Abstract
Isolated DNA damages such as single strand break (SSB) and base damage are restored efficiently in cells. These damages are thought to have little influence on cell death or mutation, and thus seen to have little relevance to biological consequences of radiation. However, it is proposed that dense ionizations with higher LET radiation induce closely spaced DNA damage, and results in clustered DNA damage sites including several with SSB and base damage. It has been reported that high LET radiation effectively induces cell death and mutation, most likely resulted from incompletely or incorrectly repaired DNA lesions. It is possible that the non-DSB clustered damage including SSB or base damage contribute to high biological effects, such as mutation. In this study, we investigated the mutagenicity of clustered DNA damage containing SSB and base damage in Escherichia coli.

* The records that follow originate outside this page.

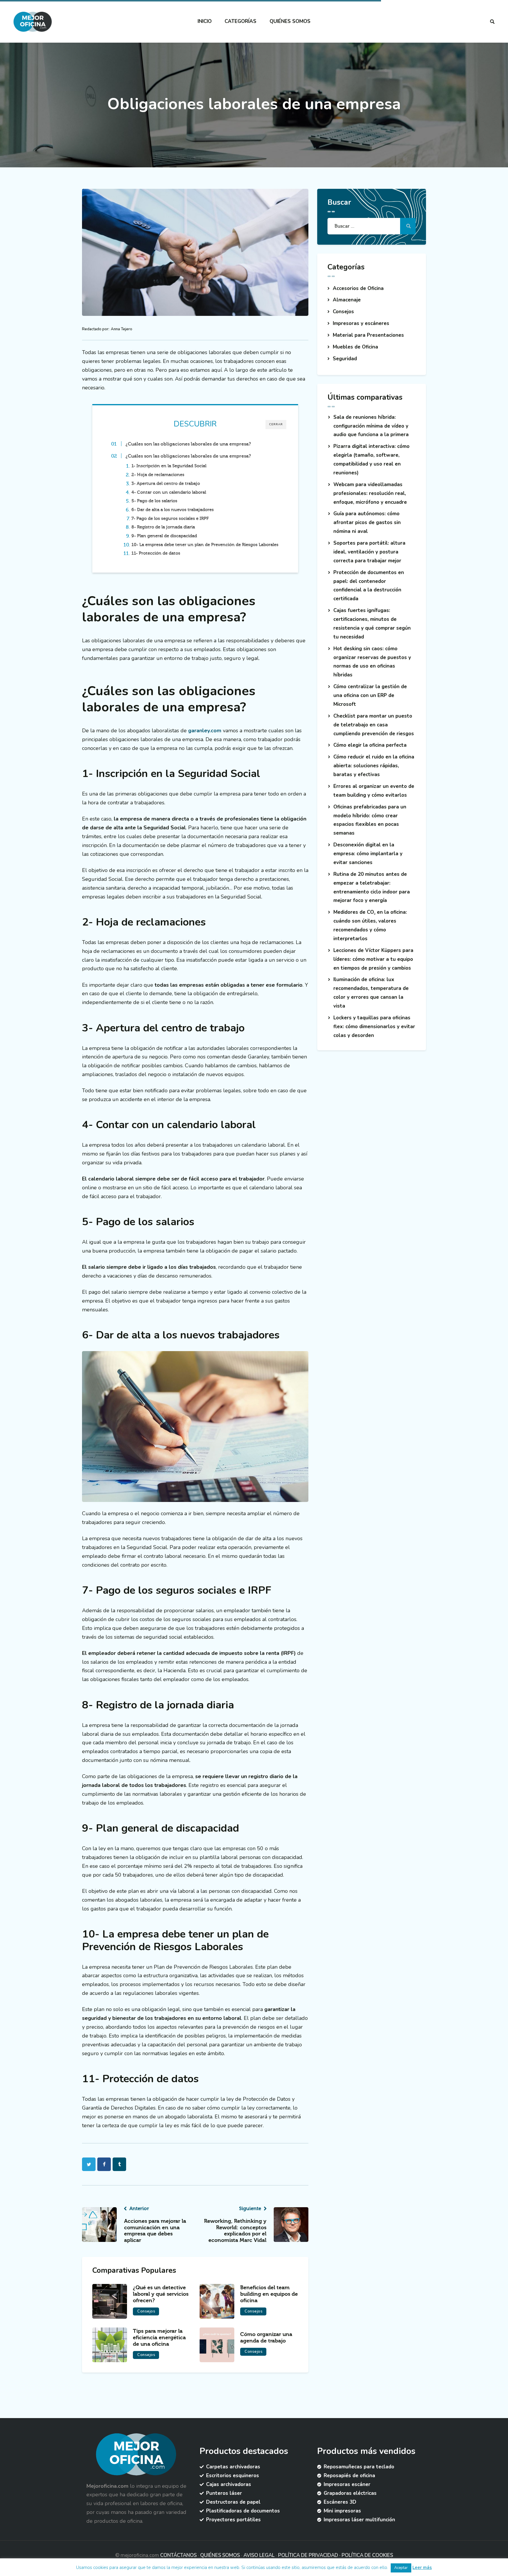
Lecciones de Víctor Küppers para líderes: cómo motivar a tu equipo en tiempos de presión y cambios (373, 959)
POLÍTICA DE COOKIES (367, 2555)
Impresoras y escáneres (361, 323)
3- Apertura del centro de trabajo (165, 483)
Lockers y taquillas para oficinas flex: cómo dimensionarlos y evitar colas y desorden (374, 1026)
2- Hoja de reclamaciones (157, 474)
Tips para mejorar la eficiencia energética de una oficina (159, 2337)
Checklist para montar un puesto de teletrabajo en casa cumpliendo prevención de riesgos (373, 725)
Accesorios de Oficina (358, 288)
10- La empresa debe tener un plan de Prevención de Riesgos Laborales (204, 544)
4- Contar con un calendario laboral (168, 492)
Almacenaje (347, 299)
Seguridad (345, 358)
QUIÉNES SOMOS (220, 2555)
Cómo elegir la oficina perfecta (370, 745)
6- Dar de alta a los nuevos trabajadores (172, 509)
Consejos (146, 2311)
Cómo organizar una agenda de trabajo (266, 2337)
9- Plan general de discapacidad (164, 535)
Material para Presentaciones (368, 335)
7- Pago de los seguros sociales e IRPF (170, 518)
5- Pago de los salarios (154, 500)
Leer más (422, 2567)
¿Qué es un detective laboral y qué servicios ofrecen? (160, 2294)
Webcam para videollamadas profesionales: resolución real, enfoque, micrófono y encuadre (370, 493)
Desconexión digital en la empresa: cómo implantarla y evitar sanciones (367, 853)
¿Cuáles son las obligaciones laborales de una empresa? (188, 444)
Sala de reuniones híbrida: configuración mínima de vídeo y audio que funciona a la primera (371, 426)
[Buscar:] (371, 225)
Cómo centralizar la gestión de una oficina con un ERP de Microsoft (370, 695)
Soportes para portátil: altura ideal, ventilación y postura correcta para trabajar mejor (369, 552)
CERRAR (276, 424)
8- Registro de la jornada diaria (163, 527)
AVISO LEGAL (259, 2555)
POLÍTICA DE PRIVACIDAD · (310, 2555)
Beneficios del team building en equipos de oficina (269, 2294)
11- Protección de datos (155, 553)
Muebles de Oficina (355, 347)
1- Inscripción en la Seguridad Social (168, 465)
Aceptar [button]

We used plasmid based assay in E. coli to measure the mutation frequency induced by bistranded clustered damage. As a model of clustered damage, we used synthesized oligonucleotides carrying an SSB and/or 8-oxo-7,8-dihydroguanines (8-oxoGs) at a restriction enzyme recognition site. Damaged DNA was transfected into wild-type or glycosylase-deficient strains (fpg, mutY and fpg mutY) of E coli and mutation frequency was assessed by the inability to cut by the restriction enzyme.
The mutation frequency of clustered damage carrying a 8-oxoG opposite to a second 8-oxoG was the highest in all types of clustered damage tested. However, when a SSB was added to bistranded 8-oxoGs, the mutation frequency became lower in every E. coli strain. These results suggest that SSB located on the same strand to 8-oxoG reduces mutagenic potential of 8-oxoG and that the repair of the SSB or replication is involved in the process. Our studies demonstrate that the mutagenic potential of clustered damage including 8-oxoG depends on existence and position of SSB in clustered damage.